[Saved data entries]
== Segment start ==

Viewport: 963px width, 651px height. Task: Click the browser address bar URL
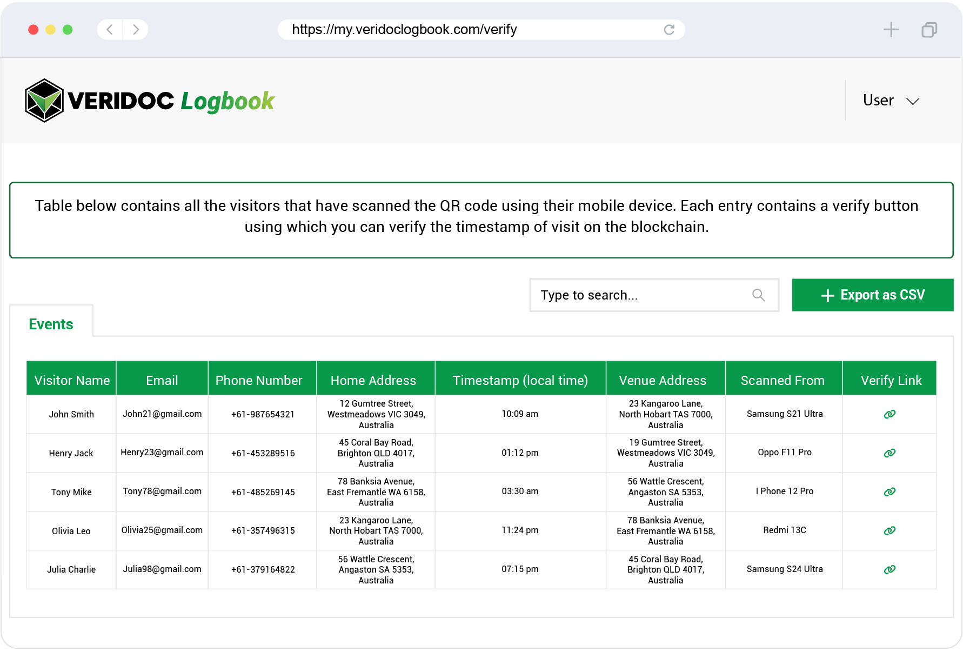tap(404, 30)
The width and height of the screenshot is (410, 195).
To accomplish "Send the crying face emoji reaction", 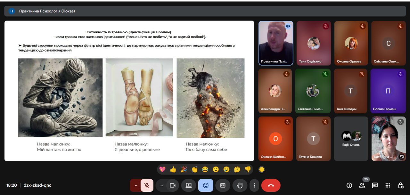I will pyautogui.click(x=226, y=169).
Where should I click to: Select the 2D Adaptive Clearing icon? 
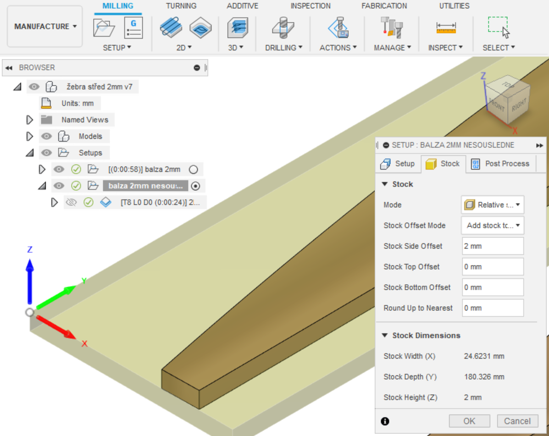171,28
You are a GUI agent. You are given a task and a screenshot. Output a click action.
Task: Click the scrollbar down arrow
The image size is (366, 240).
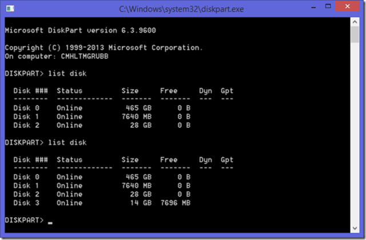(x=355, y=227)
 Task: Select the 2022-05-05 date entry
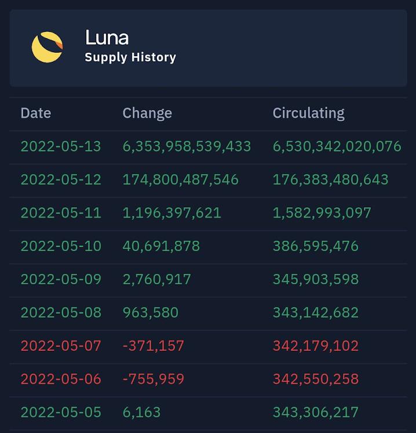61,413
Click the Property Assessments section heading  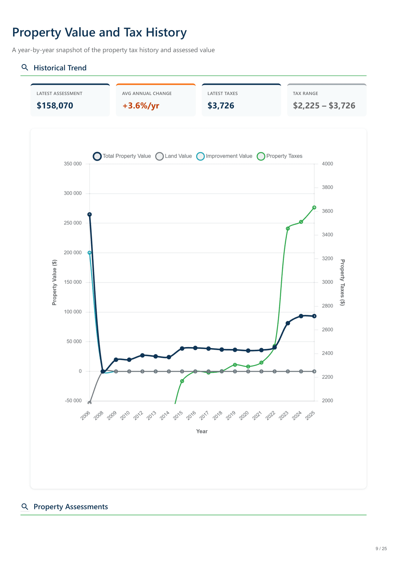tap(71, 507)
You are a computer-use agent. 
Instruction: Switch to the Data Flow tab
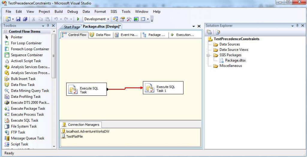100,35
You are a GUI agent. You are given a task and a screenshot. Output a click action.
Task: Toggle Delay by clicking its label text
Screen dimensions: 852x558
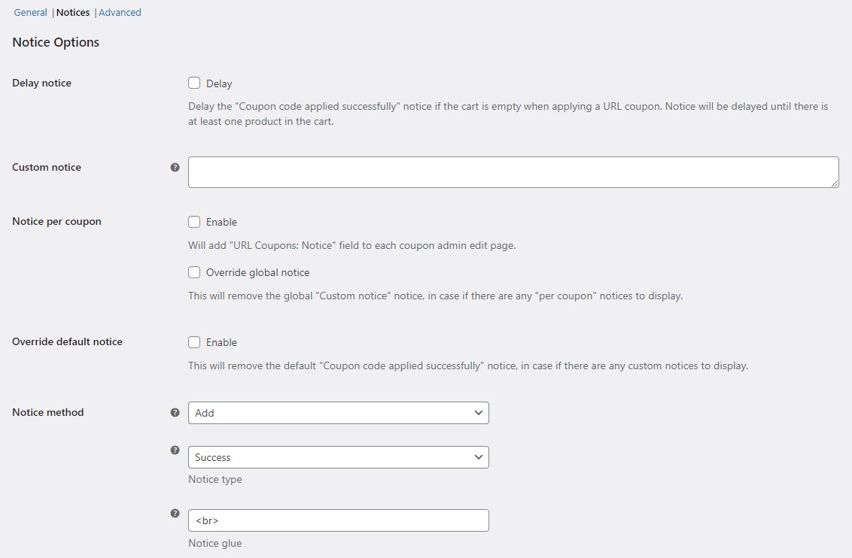click(219, 83)
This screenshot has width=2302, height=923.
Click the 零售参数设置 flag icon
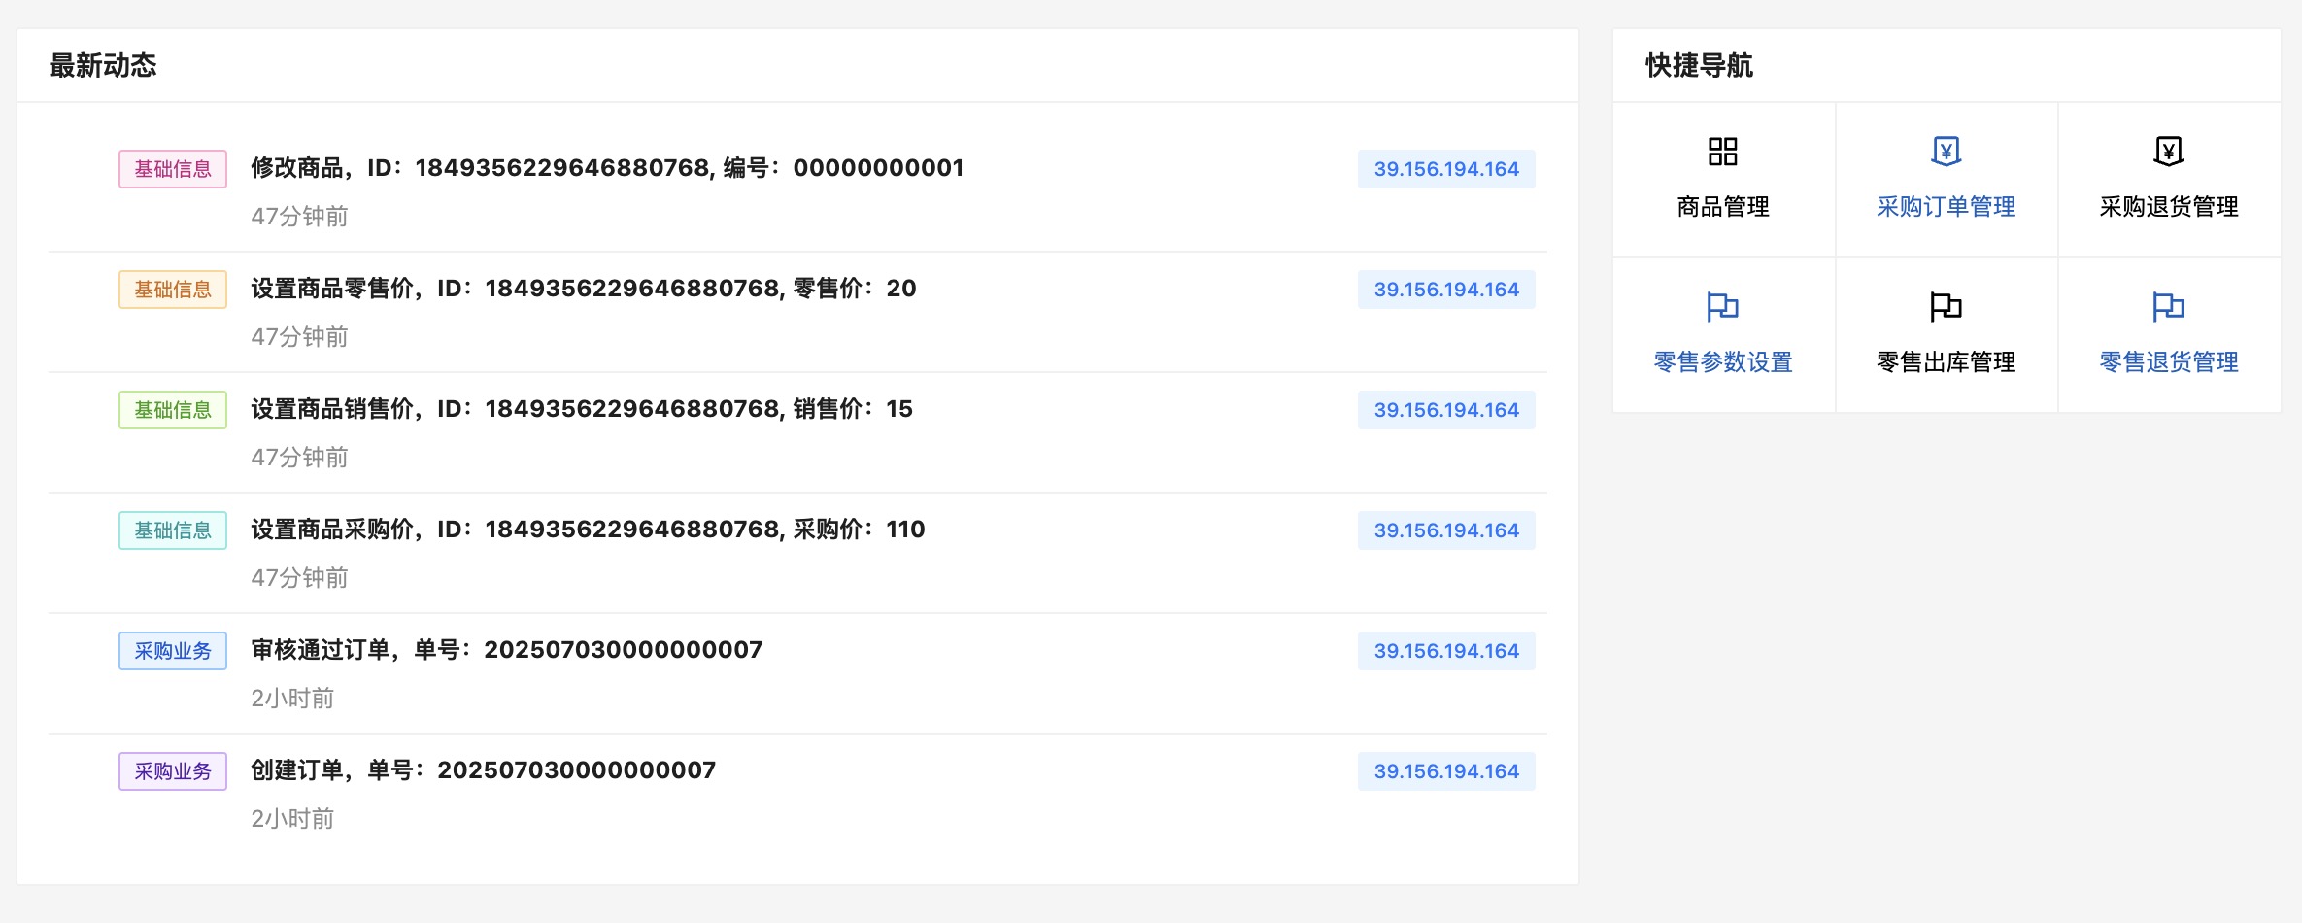(1722, 307)
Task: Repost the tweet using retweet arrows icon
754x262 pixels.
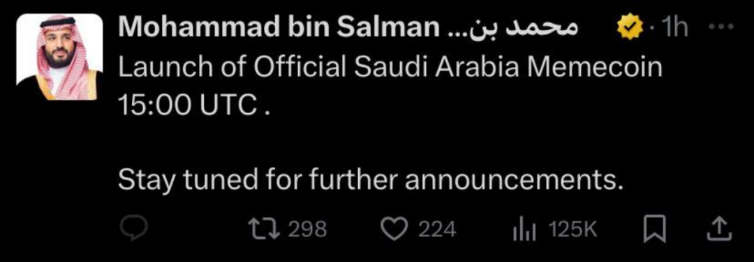Action: 265,229
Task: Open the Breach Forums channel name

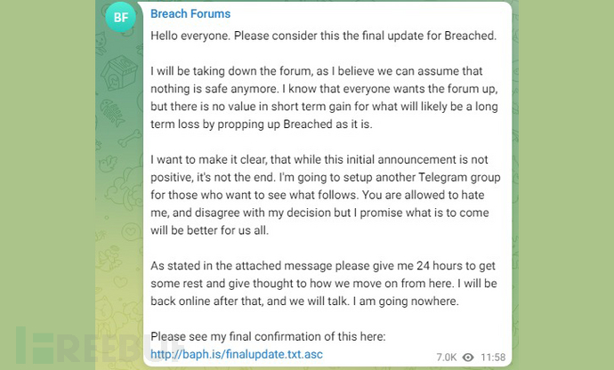Action: pos(190,14)
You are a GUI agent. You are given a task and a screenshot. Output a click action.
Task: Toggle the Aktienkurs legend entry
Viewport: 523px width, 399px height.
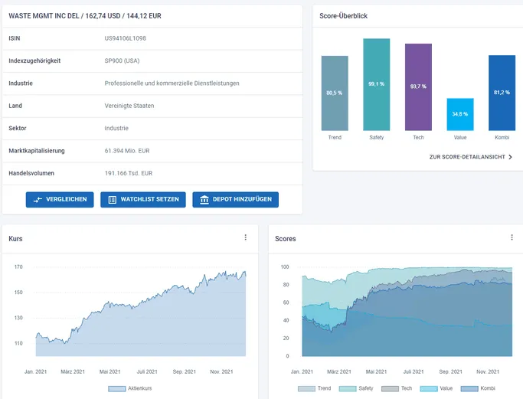click(130, 388)
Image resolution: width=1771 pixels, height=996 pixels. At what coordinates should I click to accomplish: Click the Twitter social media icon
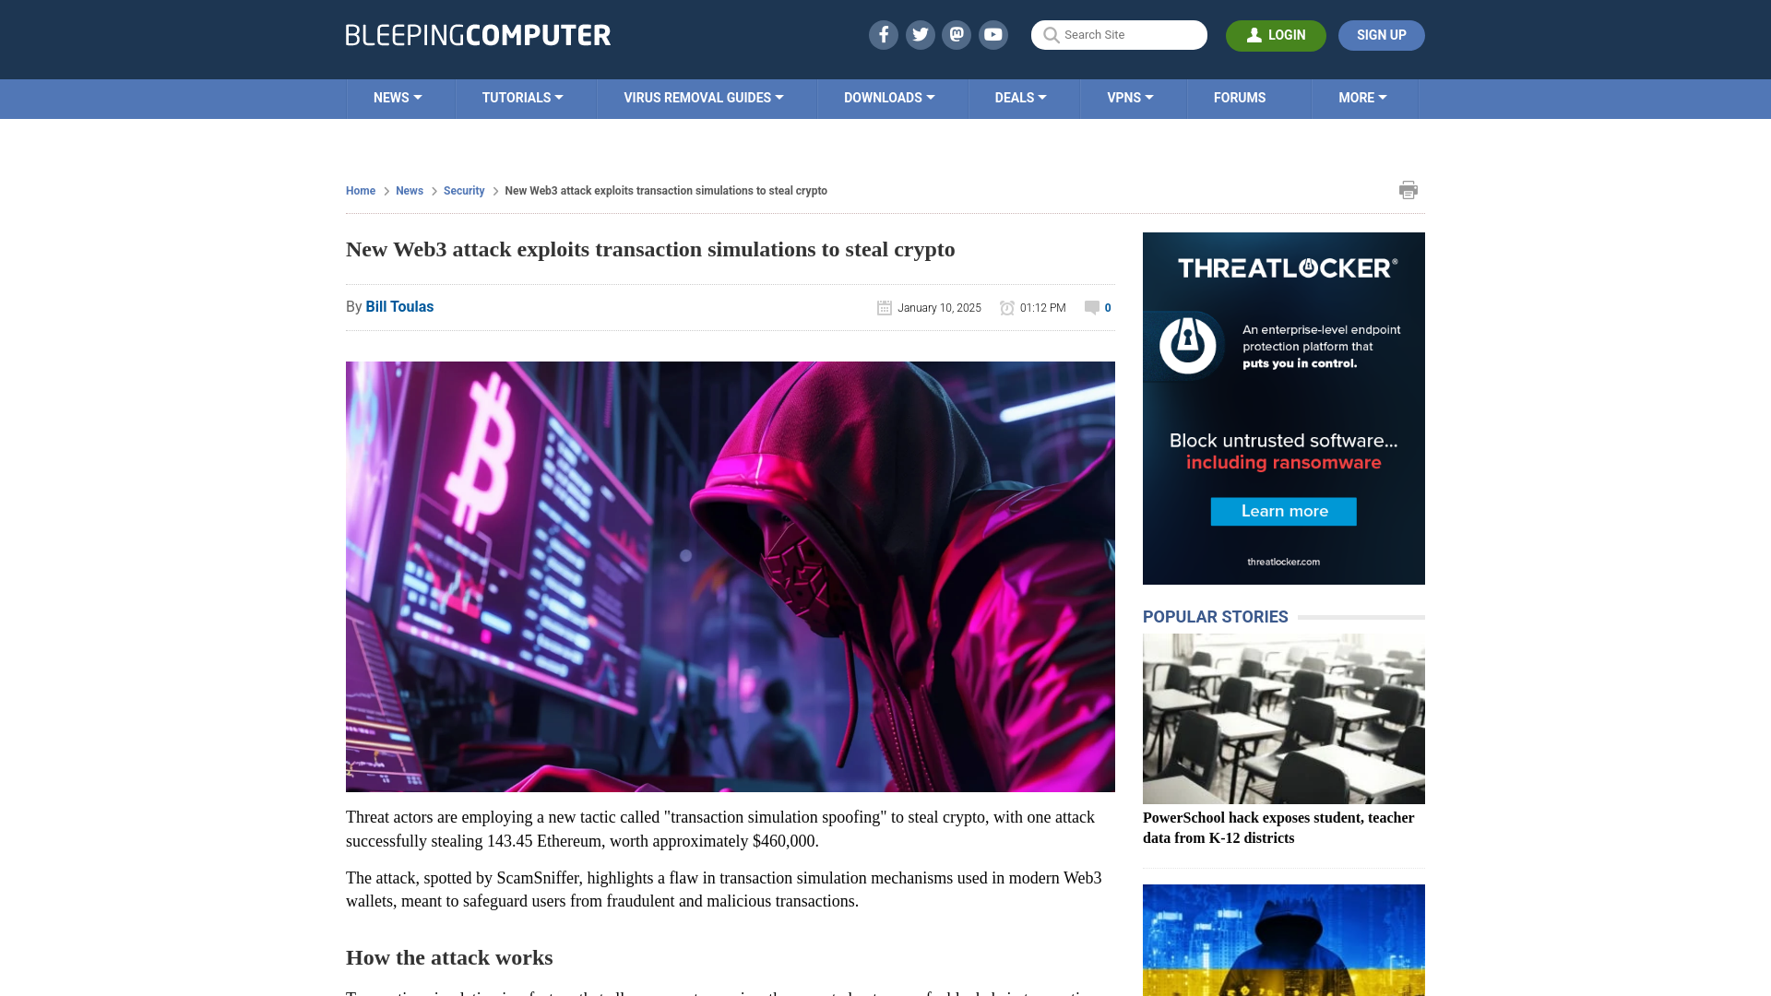coord(921,34)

== Segment end ==

Task statement:
Check the entries above for the word "Toggle" and copy every line where it turns up.

Answer to this task:
Task: Toggle Delay by clicking its label text
Task: Toggle the Aktienkurs legend entry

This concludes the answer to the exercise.